Philippe Pernot / Reporterre
10/10/2025

Guerre à Gaza : la stratégie israélienne de la terre brûlée


Israël et le Hamas sont parvenus, le 9 octobre, à un accord de cessez-le-feu à Gaza. Reporterre revient sur la stratégie israélienne de la terre brûlée, qui a détruit plus de 3 000 km² au Proche-Orient depuis 1948.

 Beyrouth (Liban), correspondance 

Les armes vont-elles enfin se taire ? Le 9 octobre, Israël et le Hamas ont conclu un accord, qui prévoit notamment la libération des otages israéliens et des prisonniers palestiniens, ainsi que l’entrée d’aide humanitaire à Gaza — même s’il est trop tôt pour parler de paix. Ces deux années de conflit meurtrier ont semé la dévastation — 68 000 personnes ont été tuées par l’armée israélienne, selon le ministère de la Santé de Gaza. Mais l’armée israélienne a aussi détruit les moyens de subsistance et l’environnement des populations palestiniennes, suivant une stratégie connue depuis des millénaires : celle de la terre brûlée.

De la Grèce antique à Napoléon, au Vietnam comme pendant la colonisation des Amériques, l’environnement et l’agriculture ont souvent fait les frais de ce qui y est maintenant condamné comme un crime de guerre dans le droit international. Le principe est simple : détruire tout ce qui pourrait permettre à une force ennemie de survivre — l’anéantissement par la faim, la misère et la dévastation.

Une stratégie qu’Israël a appliquée méthodiquement depuis sa création en 1948, affectant les écosystèmes de toute la région du Bilad al-Sham (le Levant et Proche-Orient sont des termes coloniaux). Au total, selon les décomptes de Reporterre, en se basant sur des sources historiques et modernes, plus de 3 000 km² de terres arables auraient été incendiées, détruites, bulldozées : soit la moitié de la Palestine actuelle.

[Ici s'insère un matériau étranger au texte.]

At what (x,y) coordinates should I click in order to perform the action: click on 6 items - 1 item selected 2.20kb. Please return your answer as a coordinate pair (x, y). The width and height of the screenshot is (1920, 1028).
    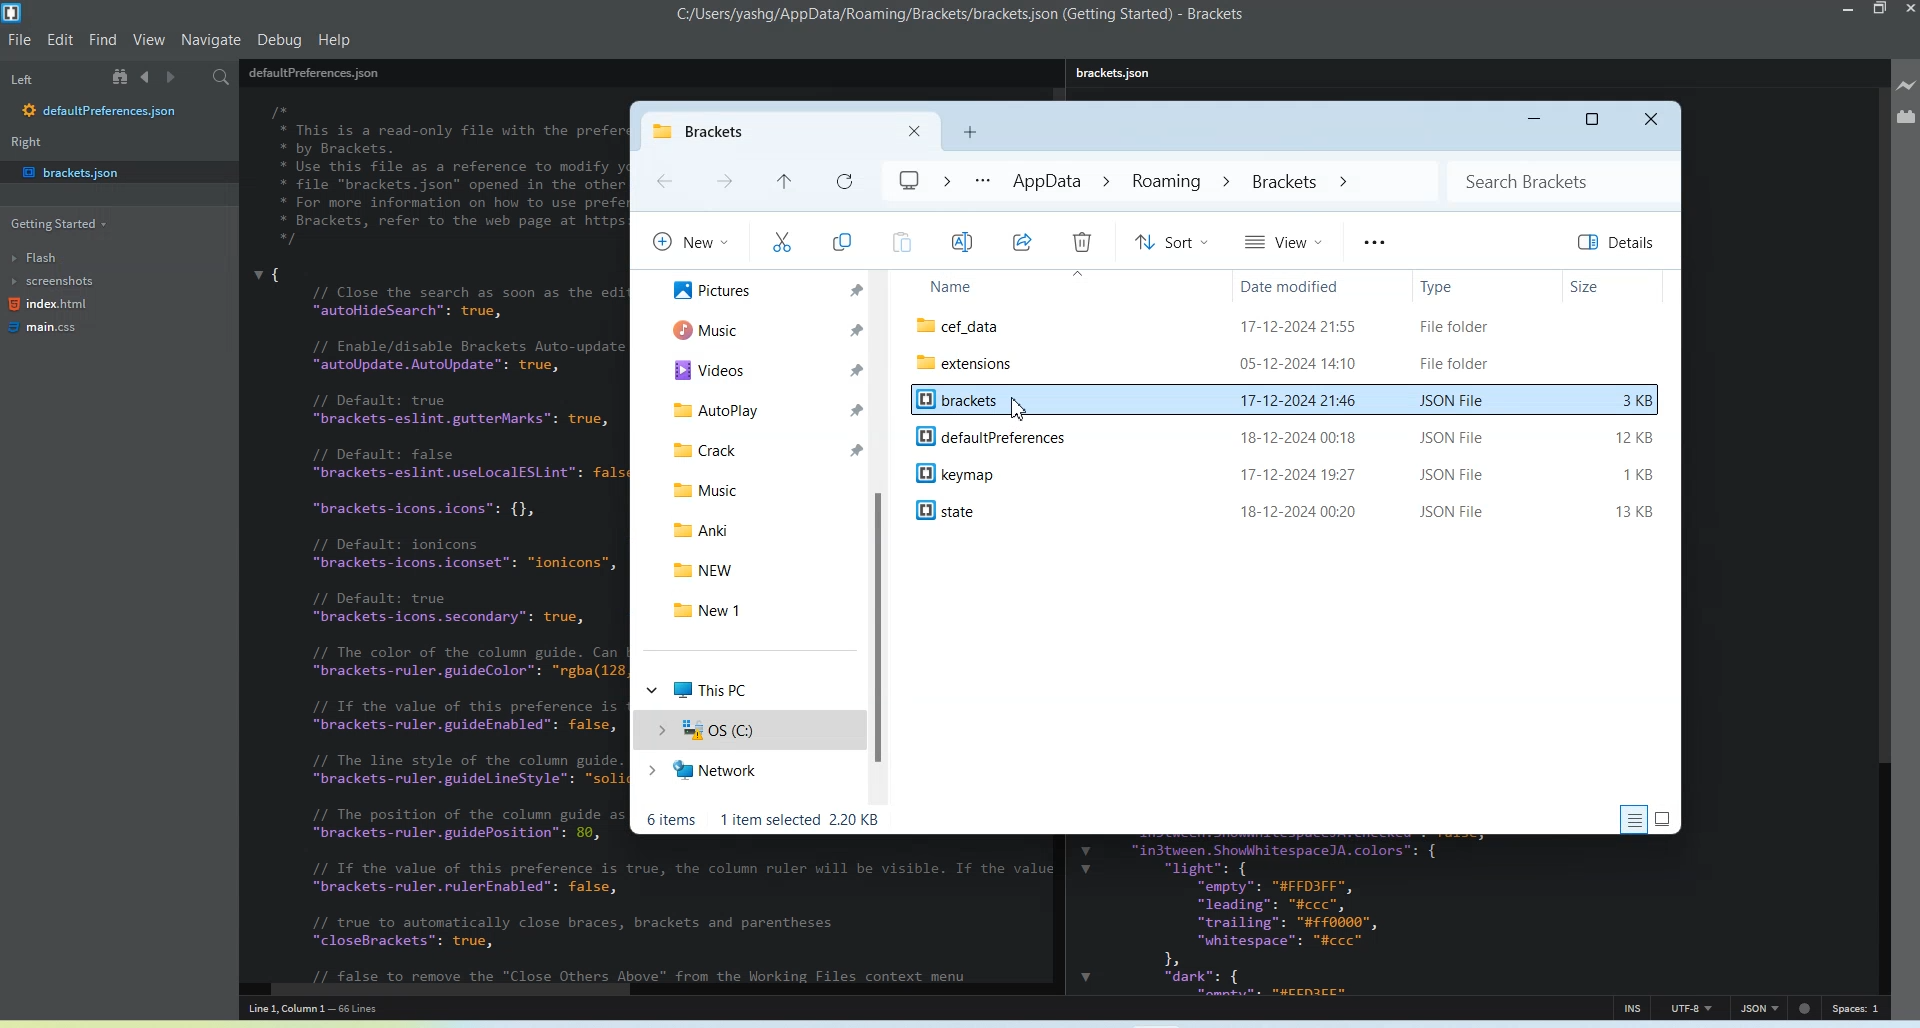
    Looking at the image, I should click on (765, 820).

Surfaces brûlées et/ou détruites en fonction des années. © Philippe Pernot / Reporterre

Les destructions écocidaires infligées à Gaza en sont l’exemple récent le plus marquant. « À Gaza, Israël applique la stratégie de la terre brûlée pour y rendre la vie impossible : tout y est démoli, pour en faire une ville fantôme, sans aucun moyen de subsistance. Le but est de nous anéantir, même quand les bombardements cesseront », déclare le docteur Ahmed Hilles, directeur de l’Institut national pour l’environnement et le développement à Gaza et maître de conférences à l’université Al-Azhar, au département des sciences de l’eau et de l’environnement. Réfugié en Égypte depuis avril 2024, il dirige à distance de nombreux projets humanitaires liés à l’eau, l’environnement et la pollution.

Dans l’enclave palestinienne, les chiffres sont sans appel : 80 % des terres arables détruites, 97 % des vergers réduits en cendres, un demi-million de personnes au stade le plus avancé de famine — en plus du nombre vertigineux de morts (au moins 68 000 personnes), de blessés (plus de 167 000 personnes), de déplacés (plus de 1,9 million).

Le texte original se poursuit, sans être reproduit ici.